# What the task asks
Please reproduce the records below verbatim, starting with the line that contains "How do I perform: Collapse" and going on through the line that contains "Enable the Включить", both included.

# Listed entries
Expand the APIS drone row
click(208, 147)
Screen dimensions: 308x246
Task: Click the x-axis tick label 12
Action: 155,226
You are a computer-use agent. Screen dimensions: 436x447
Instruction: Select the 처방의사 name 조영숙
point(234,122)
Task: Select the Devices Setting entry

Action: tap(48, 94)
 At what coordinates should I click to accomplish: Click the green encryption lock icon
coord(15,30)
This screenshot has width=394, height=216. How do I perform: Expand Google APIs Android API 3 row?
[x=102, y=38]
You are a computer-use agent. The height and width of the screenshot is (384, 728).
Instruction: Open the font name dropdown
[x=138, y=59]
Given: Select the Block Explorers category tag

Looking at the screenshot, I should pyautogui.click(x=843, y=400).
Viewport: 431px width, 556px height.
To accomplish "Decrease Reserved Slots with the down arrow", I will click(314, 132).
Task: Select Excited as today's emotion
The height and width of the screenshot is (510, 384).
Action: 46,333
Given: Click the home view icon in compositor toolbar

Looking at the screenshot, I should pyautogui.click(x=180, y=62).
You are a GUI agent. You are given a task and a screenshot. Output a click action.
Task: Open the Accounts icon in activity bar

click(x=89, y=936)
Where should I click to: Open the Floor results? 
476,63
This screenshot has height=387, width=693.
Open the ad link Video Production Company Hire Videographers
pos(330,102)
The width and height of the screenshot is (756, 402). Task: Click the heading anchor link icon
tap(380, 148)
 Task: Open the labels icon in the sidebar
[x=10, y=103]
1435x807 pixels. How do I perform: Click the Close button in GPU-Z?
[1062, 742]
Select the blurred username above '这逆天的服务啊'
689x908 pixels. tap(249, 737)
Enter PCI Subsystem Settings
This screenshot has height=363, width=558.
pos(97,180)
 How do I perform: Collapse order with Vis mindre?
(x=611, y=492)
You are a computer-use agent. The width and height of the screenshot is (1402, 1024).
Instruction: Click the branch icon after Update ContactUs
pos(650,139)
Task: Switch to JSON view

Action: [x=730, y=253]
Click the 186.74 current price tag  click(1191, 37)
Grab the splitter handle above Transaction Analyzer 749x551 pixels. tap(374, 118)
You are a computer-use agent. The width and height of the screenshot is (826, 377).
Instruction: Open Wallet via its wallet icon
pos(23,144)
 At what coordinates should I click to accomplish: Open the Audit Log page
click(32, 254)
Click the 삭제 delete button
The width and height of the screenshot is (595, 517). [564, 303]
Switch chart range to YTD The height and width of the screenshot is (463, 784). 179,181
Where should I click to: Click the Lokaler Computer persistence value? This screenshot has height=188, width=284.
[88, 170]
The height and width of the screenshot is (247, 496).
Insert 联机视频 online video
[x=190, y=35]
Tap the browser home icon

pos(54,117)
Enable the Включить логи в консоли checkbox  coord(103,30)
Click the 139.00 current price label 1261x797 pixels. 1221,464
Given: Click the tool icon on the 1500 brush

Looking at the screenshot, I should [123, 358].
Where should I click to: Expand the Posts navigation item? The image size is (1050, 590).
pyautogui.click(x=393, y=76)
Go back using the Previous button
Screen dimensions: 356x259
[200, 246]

# Correct result
 How do I perform: Collapse order with Vis mindre?
(x=611, y=492)
You are a computer-use agent. The width and height of the screenshot is (1402, 1024).
Instruction: Click the branch icon after Update ContactUs
pos(650,139)
Task: Switch to JSON view

Action: [x=730, y=253]
Click the 186.74 current price tag  click(1191, 37)
Grab the splitter handle above Transaction Analyzer 749x551 pixels. tap(374, 118)
You are a computer-use agent. The width and height of the screenshot is (826, 377).
Instruction: Open Wallet via its wallet icon
pos(23,144)
 At what coordinates should I click to accomplish: Open the Audit Log page
click(32, 254)
Click the 삭제 delete button
The width and height of the screenshot is (595, 517). [564, 303]
Switch chart range to YTD The height and width of the screenshot is (463, 784). 179,181
Where should I click to: Click the Lokaler Computer persistence value? This screenshot has height=188, width=284.
[88, 170]
The height and width of the screenshot is (247, 496).
Insert 联机视频 online video
[x=190, y=35]
Tap the browser home icon

pos(54,117)
Enable the Включить логи в консоли checkbox  coord(103,30)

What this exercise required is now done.